_What the task asks_
From the entries below, copy every line holding the word "photo".

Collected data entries
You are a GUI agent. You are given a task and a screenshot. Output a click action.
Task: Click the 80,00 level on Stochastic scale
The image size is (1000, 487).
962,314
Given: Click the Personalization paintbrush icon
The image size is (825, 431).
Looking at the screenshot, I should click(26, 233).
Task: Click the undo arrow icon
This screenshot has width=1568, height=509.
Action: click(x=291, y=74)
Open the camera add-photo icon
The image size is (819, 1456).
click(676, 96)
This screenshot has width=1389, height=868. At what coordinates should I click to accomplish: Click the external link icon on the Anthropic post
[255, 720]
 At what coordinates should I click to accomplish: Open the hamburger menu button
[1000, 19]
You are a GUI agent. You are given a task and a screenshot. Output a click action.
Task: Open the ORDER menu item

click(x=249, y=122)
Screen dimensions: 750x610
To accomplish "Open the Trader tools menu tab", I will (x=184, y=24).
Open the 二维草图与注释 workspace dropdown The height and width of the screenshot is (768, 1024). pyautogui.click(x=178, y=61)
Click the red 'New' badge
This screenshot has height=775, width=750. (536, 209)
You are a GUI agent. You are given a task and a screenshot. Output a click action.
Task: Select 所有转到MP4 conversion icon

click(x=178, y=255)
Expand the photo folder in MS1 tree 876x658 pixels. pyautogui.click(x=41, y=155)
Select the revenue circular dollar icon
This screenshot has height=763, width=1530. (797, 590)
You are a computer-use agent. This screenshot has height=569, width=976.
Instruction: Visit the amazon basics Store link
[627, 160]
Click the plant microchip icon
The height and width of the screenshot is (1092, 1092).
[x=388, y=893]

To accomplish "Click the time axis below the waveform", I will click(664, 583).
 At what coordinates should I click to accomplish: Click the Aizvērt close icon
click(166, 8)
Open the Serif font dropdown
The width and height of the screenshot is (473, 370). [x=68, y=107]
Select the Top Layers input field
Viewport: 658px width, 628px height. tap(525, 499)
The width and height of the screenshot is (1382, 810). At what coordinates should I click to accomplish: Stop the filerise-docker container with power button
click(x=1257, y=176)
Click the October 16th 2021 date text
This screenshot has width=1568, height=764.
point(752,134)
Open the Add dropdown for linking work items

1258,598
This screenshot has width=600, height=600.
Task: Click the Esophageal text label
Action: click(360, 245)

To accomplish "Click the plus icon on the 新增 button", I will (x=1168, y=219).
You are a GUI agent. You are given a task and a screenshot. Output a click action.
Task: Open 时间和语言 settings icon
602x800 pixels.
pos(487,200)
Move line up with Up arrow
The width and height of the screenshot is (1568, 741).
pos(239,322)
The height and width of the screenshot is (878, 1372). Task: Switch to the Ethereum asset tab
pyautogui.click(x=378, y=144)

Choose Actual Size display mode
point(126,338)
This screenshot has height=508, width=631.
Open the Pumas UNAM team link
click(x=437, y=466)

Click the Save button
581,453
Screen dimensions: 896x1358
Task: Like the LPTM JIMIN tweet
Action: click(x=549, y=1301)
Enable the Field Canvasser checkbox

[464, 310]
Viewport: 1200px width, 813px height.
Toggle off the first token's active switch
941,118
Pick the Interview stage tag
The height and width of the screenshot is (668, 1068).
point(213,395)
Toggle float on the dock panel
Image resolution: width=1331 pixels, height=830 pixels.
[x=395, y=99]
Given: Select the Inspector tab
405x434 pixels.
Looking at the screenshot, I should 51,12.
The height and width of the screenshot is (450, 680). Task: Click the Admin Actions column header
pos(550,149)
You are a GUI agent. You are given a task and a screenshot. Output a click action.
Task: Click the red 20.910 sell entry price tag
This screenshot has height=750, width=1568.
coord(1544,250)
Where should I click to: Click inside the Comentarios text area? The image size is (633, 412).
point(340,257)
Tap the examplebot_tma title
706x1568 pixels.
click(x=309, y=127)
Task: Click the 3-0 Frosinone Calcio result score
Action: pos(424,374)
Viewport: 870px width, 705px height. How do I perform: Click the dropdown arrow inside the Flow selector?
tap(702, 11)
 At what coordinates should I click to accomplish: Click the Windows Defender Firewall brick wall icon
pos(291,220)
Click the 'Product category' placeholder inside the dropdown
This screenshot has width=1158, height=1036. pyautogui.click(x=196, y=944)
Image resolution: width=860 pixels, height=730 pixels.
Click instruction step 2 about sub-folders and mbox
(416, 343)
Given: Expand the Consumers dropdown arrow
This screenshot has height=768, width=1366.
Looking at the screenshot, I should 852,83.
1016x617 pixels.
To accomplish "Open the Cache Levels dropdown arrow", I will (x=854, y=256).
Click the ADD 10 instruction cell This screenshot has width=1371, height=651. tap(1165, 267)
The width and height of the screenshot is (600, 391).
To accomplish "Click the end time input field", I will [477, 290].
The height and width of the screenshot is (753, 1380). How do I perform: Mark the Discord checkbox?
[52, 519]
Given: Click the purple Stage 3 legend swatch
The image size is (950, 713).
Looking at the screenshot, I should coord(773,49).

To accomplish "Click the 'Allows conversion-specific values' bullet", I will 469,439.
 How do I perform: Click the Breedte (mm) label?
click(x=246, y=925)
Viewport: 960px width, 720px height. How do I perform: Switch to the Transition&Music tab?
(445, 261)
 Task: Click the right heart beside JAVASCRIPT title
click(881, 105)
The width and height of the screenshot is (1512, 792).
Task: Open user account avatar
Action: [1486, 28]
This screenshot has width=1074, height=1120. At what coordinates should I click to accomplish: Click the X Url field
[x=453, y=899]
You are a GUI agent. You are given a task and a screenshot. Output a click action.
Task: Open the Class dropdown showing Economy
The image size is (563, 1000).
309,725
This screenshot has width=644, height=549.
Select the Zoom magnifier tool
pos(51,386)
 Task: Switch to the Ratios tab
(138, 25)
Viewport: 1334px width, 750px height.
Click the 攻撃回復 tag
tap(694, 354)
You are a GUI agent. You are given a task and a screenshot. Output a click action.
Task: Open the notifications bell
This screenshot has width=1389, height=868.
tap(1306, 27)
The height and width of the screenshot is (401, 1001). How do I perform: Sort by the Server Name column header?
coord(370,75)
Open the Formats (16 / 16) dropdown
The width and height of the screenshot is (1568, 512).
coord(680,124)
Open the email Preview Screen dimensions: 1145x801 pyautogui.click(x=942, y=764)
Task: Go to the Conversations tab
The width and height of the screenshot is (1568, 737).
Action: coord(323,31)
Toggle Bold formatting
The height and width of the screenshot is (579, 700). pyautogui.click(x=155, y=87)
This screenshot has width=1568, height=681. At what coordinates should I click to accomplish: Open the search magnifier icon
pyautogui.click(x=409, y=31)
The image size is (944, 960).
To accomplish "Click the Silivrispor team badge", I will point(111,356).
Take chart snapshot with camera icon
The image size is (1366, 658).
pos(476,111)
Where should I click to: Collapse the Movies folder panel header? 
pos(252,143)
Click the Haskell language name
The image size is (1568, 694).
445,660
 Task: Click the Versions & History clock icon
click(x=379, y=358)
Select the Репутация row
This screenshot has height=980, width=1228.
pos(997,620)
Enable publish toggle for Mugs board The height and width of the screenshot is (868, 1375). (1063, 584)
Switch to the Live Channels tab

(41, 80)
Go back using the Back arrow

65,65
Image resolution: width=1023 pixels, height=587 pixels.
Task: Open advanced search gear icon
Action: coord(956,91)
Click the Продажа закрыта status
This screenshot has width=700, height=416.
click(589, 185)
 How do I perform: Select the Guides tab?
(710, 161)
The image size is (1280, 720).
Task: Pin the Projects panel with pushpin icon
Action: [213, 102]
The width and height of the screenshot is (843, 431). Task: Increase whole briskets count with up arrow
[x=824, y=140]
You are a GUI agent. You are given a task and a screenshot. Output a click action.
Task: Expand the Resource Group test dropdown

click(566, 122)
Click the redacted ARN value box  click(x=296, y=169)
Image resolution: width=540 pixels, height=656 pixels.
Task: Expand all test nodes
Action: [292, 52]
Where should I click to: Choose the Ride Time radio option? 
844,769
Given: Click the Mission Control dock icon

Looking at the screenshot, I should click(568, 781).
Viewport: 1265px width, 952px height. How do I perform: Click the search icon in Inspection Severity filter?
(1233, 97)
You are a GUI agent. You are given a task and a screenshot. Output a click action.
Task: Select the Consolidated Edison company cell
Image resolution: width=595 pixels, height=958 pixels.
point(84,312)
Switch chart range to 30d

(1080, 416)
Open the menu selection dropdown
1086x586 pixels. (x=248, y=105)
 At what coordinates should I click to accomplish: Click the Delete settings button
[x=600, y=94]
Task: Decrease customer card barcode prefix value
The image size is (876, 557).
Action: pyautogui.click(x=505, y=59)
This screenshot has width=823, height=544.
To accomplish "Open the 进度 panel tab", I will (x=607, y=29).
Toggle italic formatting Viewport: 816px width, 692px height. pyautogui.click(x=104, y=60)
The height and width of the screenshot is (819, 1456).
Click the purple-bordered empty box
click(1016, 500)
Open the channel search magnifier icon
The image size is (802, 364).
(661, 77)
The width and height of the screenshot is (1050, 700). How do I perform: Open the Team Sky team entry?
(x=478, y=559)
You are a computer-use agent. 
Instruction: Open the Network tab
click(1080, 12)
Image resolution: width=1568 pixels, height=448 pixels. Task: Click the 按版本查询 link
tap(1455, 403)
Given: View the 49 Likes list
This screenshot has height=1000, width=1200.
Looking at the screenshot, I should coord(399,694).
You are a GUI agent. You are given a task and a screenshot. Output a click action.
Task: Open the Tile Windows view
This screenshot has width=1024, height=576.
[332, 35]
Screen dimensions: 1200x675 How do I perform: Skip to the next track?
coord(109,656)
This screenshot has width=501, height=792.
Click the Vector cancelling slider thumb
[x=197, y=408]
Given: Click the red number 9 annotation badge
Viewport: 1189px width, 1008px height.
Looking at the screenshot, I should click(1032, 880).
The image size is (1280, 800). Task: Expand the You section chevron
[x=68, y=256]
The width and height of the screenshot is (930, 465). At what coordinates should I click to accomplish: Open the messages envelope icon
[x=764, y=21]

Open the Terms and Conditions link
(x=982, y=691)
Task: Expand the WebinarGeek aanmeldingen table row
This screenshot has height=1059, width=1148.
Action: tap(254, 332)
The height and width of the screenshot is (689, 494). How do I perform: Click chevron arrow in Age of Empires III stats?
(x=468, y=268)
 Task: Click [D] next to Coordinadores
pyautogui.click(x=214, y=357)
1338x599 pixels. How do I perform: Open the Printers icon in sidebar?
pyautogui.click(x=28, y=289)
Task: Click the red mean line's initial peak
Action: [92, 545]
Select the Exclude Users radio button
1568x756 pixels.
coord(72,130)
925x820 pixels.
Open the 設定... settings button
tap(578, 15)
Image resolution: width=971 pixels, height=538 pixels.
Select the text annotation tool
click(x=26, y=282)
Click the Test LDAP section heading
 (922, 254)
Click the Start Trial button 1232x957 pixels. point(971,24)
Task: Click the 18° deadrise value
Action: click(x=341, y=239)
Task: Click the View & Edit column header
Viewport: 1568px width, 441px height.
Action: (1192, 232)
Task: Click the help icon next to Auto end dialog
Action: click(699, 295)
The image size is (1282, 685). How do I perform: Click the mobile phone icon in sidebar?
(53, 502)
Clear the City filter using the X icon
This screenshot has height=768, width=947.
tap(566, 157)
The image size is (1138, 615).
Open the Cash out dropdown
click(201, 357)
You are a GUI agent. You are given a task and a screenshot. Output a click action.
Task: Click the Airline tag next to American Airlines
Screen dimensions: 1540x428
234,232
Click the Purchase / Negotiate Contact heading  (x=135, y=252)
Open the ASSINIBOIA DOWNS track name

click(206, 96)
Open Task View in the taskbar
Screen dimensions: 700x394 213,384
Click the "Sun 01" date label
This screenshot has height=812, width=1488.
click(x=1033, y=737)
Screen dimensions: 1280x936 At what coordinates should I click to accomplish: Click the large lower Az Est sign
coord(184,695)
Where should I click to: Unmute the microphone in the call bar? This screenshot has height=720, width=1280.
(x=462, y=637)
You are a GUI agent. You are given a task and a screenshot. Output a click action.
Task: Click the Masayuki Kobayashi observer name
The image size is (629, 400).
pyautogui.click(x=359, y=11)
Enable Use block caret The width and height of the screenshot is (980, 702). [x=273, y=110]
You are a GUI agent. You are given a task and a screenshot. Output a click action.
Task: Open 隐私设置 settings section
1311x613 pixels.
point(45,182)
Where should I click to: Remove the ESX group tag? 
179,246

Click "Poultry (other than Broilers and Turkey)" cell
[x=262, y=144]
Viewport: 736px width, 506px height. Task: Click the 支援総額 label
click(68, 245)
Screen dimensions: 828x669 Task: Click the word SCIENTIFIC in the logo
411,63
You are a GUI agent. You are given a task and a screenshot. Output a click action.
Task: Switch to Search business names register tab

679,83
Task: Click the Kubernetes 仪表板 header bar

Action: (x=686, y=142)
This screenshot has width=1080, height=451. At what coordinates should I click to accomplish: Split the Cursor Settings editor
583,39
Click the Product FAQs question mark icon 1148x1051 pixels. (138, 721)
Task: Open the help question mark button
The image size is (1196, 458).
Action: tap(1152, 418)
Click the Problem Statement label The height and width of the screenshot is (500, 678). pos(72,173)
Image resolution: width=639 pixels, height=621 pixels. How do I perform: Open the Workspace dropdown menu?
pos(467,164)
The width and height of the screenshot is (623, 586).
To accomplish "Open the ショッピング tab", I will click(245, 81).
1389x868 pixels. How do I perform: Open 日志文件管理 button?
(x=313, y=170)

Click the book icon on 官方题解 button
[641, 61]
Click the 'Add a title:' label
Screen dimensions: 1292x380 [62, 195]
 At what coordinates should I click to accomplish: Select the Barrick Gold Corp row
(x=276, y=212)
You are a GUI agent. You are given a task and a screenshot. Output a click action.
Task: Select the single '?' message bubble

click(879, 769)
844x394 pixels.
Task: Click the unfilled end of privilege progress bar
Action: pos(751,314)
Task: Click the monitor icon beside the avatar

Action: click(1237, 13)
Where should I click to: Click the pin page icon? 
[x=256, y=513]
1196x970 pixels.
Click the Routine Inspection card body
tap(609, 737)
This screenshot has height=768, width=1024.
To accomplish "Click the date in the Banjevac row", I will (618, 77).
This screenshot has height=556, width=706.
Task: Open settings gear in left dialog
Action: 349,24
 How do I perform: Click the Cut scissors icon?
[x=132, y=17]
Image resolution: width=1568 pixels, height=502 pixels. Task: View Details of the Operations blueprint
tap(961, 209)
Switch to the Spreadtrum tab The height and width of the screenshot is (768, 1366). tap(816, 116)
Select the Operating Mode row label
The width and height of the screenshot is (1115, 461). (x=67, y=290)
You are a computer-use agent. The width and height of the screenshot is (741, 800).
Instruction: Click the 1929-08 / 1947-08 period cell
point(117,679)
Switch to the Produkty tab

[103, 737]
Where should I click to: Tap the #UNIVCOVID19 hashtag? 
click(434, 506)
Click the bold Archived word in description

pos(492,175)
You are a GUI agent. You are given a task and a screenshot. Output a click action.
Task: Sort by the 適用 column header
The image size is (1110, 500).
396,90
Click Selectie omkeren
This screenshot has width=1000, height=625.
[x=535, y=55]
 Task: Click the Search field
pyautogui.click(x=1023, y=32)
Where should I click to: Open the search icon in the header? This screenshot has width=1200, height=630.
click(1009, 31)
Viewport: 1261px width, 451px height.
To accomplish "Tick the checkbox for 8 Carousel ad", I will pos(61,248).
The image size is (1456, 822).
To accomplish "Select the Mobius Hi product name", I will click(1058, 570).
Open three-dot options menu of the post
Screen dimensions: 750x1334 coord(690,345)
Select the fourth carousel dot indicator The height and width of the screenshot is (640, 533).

_Solution to the exercise_
Open the camera add-photo icon
Expand the photo folder in MS1 tree 876x658 pixels. pyautogui.click(x=41, y=155)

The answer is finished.